Q. What was tougher -- this or ACL?
TIGER WOODS: I would have to say this emotionally and the ACL physically by far.
To quote his notorious womanizing father...
Q. What does this do to his legacy?
TIGER WOODS: Well, my dad -- it's amazing how he says things that comes back. In order to help people, you have to first learn how to help yourself, that's what he always used to say. I never understood that. When I was in treatment, I wrote that down; I looked at it every day, and learning how to help myself, I can therefore, I can help more people going forward, infinitely more, than I did prior to all this.
Did he want to be caught? He doesn't know.
Q. We've come to know you as a guy who controls things around you pretty tightly... it leads to wonder why you would leave so many loose ends, and is there almost some element of you wanted to get caught?
TIGER WOODS: I don't know. All I know is I acted just terribly, poorly, made just incredibly bad decisions, and decisions that have hurt so many people close to me. That's enough.

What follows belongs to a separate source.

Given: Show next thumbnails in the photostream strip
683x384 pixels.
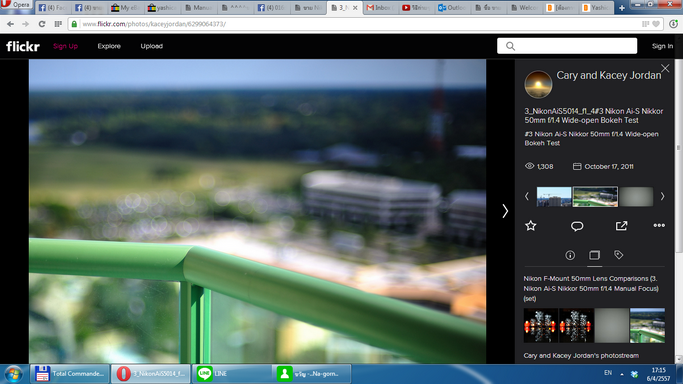Looking at the screenshot, I should (x=662, y=196).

On dealing with the difficult things: what they are and how he did it.
Well, probably two things. I think one being -- having to look at myself in a light that I never wanted to look at myself; that was difficult.

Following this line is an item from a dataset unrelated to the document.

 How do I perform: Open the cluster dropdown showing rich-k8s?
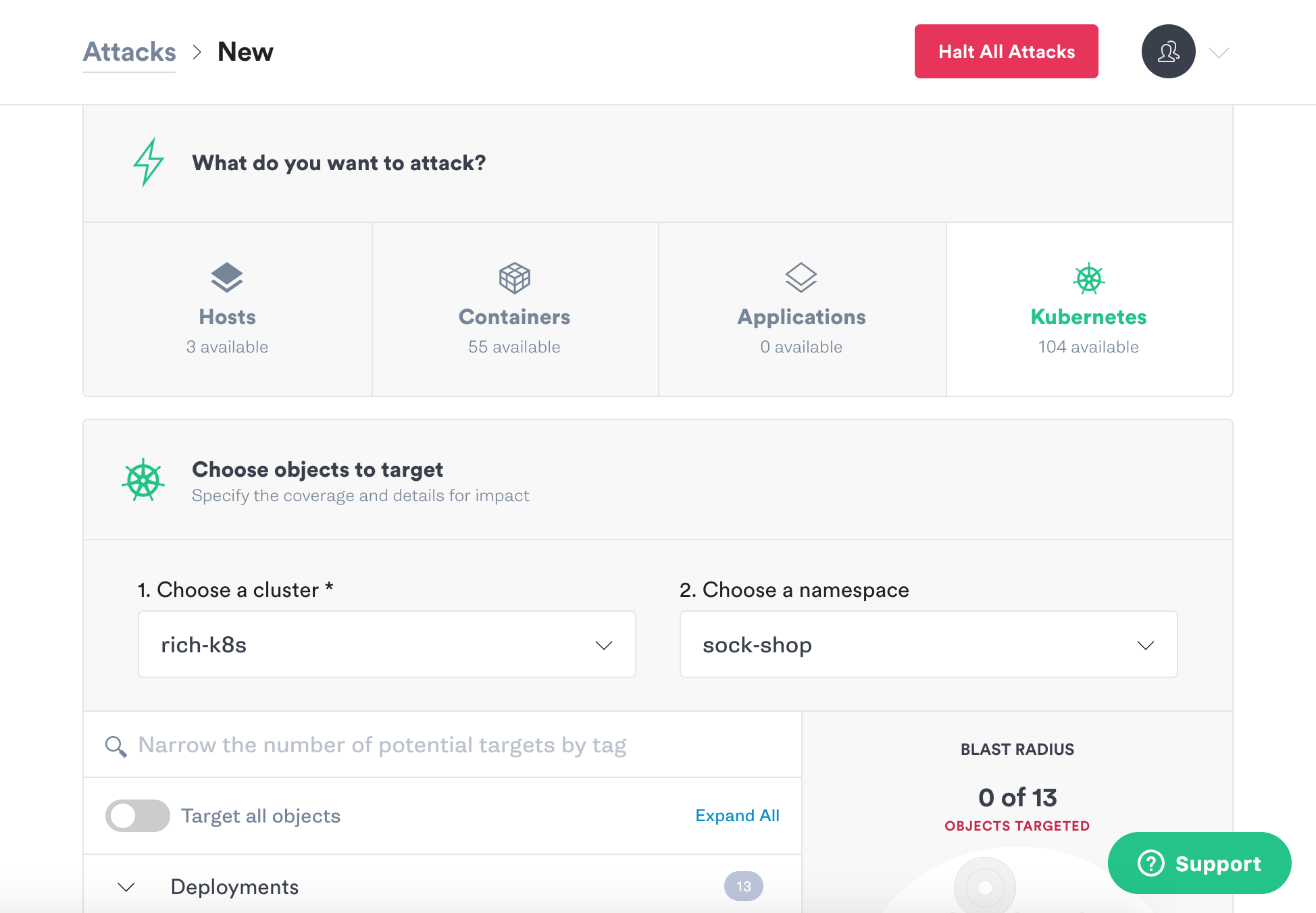point(387,644)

How far astray I got from my core fundamentals and the core morals that my mom and dad taught me; and having to break all that down, and as I said in the interview, with all of the denial and rationalization; to cut through that, I had to really take a hard look at myself. And that's what I started finding strength and peace.
And the other is the -- the other difficult part I think over the past few months has just been the constant harassment to my family. My wife and kids being photographed everywhere they go; being badgered, that's tough. That's tough on them, because it's really hard for us to heal and try and get through this as best we can.
Buddhism, Buddhisms and more Buddhism.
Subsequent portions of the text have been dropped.